CC: Outro ponto polêmico foi a resistência do MEC em modificar as datas iniciais previstas para as provas do Enem. Na sua opinião, é possível realizar qualquer tipo de avaliação neste momento, não só as externas, como as internas previstas pelas redes educacionais?

DC: O Brasil deveria se preocupar em salvar vidas, não o ano letivo. Deveria estar dedicado a acolher os alunos e as alunas, bem como suas famílias. Tinha que distribuir alimentos, bem como dar aos professores e alunos condições para, juntos, realizarem – no que for possível – o processo de ensino-aprendizado. Mas a verdade é que somos um país de leões governados por hienas. E a Educação é uma das áreas mais prejudicadas por isso porque é a maior.

 

CC: Ainda no contexto do fechamento das escolas, se tornou flagrante a preocupação com a merenda escolar. Alguns estados, como São Paulo e Rio de Janeiro, têm direcionado os recursos para a alimentação somente aos estudantes cadastrados em programas de assistência social, como o Bolsa Família. Como avalia essa solução do ponto de vista do direito à alimentação? Quais seriam as soluções cabíveis?

DC: Distribuir alimentos. Não há outra resposta. E precisa ser alimento de pequeno produtor, preferencialmente da agricultura orgânica. Por que? Porque é preciso criar uma cadeia de produção e distribuição que beneficie quem mais precisa: alimento de qualidade para as famílias e apoio aos agricultores familiares e pequenos empresários de logística.

CC: Como ficou o cronograma de tramitação do Fundeb com a chegada da pandemia do coronavírus?

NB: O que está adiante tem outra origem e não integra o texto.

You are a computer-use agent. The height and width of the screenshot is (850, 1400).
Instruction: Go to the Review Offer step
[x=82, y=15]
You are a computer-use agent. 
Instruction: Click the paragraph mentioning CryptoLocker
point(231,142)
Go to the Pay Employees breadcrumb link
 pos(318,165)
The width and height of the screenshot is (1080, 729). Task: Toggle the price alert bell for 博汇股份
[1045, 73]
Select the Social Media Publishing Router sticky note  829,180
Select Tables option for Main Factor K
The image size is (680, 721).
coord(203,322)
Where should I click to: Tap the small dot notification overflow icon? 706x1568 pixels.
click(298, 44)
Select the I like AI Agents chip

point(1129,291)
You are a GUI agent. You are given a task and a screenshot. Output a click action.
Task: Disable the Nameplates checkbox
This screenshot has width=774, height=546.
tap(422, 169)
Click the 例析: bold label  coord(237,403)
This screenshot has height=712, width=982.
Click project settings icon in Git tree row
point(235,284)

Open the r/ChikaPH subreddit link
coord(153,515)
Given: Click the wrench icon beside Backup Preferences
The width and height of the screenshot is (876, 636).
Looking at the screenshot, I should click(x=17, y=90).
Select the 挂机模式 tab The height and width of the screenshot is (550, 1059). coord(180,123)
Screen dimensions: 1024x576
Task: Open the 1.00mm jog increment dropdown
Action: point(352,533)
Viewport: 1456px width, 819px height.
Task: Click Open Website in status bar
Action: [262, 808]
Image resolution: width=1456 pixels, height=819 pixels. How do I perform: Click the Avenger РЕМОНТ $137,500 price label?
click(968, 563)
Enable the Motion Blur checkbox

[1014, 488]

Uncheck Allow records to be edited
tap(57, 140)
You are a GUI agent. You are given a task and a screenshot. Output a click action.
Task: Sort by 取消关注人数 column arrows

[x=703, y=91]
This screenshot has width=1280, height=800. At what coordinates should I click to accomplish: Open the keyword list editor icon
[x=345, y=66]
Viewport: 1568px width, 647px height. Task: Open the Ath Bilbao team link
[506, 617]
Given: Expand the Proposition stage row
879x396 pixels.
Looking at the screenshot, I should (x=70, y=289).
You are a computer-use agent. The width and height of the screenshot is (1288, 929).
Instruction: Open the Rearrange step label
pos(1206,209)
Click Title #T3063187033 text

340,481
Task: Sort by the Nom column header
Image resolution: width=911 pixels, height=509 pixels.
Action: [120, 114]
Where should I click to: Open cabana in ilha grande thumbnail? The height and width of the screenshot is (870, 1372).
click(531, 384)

Nesse momento, a continuidade do Fundo corre risco?

DC: O Fundeb corre risco porque Rodrigo Maia é um político feito pela História. Ou seja, ele não fez a própria História. É herdeiro de um cacique político decadente do Rio de Janeiro, o César Maia. É ruim de voto. E se não desempenhase a função de distribuir cargos ao Centrão no governo Temer hoje sequer seria deputado. Sem brilho e força, porque tudo que ele tem pertence à cadeira que ocupa – da Presidência da Câmara dos Deputados – ele precisa obedecer a um Senhor. O dele é o mercado financeiro. E o mercado financeiro não quer ouvir nada sobre o Fundeb. Obediente aos seus mandatários, Maia não pauta. Essa é a política como ela é: crua e fisiológica, mesmo quando se trata do direito à educação. Porém, ainda nutro esperança de que um fato político ou uma fagulha de grandeza façam com que ele paute o tema. Sem Fundeb a educação entra em colapso.

CC: Quais são, hoje, os principais desafios da educação brasileira?

DC: São muitos e históricos. Mas para todos eles há uma solução. Muitos falam que as políticas públicas devem ser formuladas com base em evidências empíricas. Eu concordo. A questão é que as evidências empíricas das políticas educacionais devem ser as evidências pedagógicas. A Ciência que deve orientar a Educação são a Pedagogia e as demais Ciências da Educação. O Brasil não vai investir adequadamente em educação considerando a opinião de economistas. Jornalistas não fazem bons currículos, por mais que escrevam boas matérias. Médicos não sabem criar políticas de valorização docente. Há um saber especializado, o saber pedagógico, e quem domina esse saber, que é teórico e prático, somos nós professoras e professores. Como não vão nos dar espaço, vamos brigar pelo que é nosso. A Educação de qualidade deve ser laica, mas tem até um ensinamento de Cristo que ilustra o problema: é preciso dar a Cesar o que é de Cesar. Ou seja, a Educação deve ser entregue às professoras e aos professores. E precisa ser professora e professor que conhece a escola pública. Esse é o caminho. Não é aceitável um país como o Brasil ter um debate público e dar voz a vocalizadores empresariais mais rasos que a profundidade de um pires.